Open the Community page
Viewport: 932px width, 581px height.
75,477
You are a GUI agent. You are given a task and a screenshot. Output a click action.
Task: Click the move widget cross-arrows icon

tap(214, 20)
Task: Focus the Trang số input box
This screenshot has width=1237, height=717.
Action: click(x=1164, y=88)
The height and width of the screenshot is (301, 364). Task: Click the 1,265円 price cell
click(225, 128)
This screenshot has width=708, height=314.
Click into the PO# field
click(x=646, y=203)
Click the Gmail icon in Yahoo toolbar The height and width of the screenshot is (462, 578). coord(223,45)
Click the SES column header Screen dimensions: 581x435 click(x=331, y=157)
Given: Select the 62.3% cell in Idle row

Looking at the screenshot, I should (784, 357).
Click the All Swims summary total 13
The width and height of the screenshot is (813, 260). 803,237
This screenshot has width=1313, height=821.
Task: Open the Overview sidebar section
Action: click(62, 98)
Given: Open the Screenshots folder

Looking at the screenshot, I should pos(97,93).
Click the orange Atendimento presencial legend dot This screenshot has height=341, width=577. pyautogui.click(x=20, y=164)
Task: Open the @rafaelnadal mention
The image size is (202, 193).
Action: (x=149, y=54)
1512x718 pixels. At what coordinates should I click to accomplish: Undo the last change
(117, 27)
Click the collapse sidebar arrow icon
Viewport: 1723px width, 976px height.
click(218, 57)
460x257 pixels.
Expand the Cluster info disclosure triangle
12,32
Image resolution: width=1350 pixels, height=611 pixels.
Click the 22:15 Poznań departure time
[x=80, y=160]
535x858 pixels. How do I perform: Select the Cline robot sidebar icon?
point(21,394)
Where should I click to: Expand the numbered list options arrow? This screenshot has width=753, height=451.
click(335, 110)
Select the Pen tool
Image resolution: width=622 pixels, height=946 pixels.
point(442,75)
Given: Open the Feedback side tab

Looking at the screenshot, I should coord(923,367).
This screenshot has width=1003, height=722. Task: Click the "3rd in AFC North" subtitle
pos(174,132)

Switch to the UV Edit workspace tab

— REQUIRED ACTION —
Your response should consist solely of the lines from the one containing "This screenshot has width=1237, height=717." to the end of the entries, both ends included, exactly as they appear.

— YOUR SOLUTION —
This screenshot has width=1237, height=717.
Action: click(x=1164, y=88)
The height and width of the screenshot is (301, 364). Task: Click the 1,265円 price cell
click(225, 128)
This screenshot has width=708, height=314.
Click into the PO# field
click(x=646, y=203)
Click the Gmail icon in Yahoo toolbar The height and width of the screenshot is (462, 578). coord(223,45)
Click the SES column header Screen dimensions: 581x435 click(x=331, y=157)
Given: Select the 62.3% cell in Idle row

Looking at the screenshot, I should (784, 357).
Click the All Swims summary total 13
The width and height of the screenshot is (813, 260). 803,237
This screenshot has width=1313, height=821.
Task: Open the Overview sidebar section
Action: click(62, 98)
Given: Open the Screenshots folder

Looking at the screenshot, I should pos(97,93).
Click the orange Atendimento presencial legend dot This screenshot has height=341, width=577. pyautogui.click(x=20, y=164)
Task: Open the @rafaelnadal mention
The image size is (202, 193).
Action: (x=149, y=54)
1512x718 pixels. At what coordinates should I click to accomplish: Undo the last change
(117, 27)
Click the collapse sidebar arrow icon
Viewport: 1723px width, 976px height.
click(218, 57)
460x257 pixels.
Expand the Cluster info disclosure triangle
12,32
Image resolution: width=1350 pixels, height=611 pixels.
Click the 22:15 Poznań departure time
[x=80, y=160]
535x858 pixels. How do I perform: Select the Cline robot sidebar icon?
point(21,394)
Where should I click to: Expand the numbered list options arrow? This screenshot has width=753, height=451.
click(335, 110)
Select the Pen tool
Image resolution: width=622 pixels, height=946 pixels.
point(442,75)
Given: Open the Feedback side tab

Looking at the screenshot, I should coord(923,367).
This screenshot has width=1003, height=722. Task: Click the "3rd in AFC North" subtitle
pos(174,132)

Switch to the UV Edit workspace tab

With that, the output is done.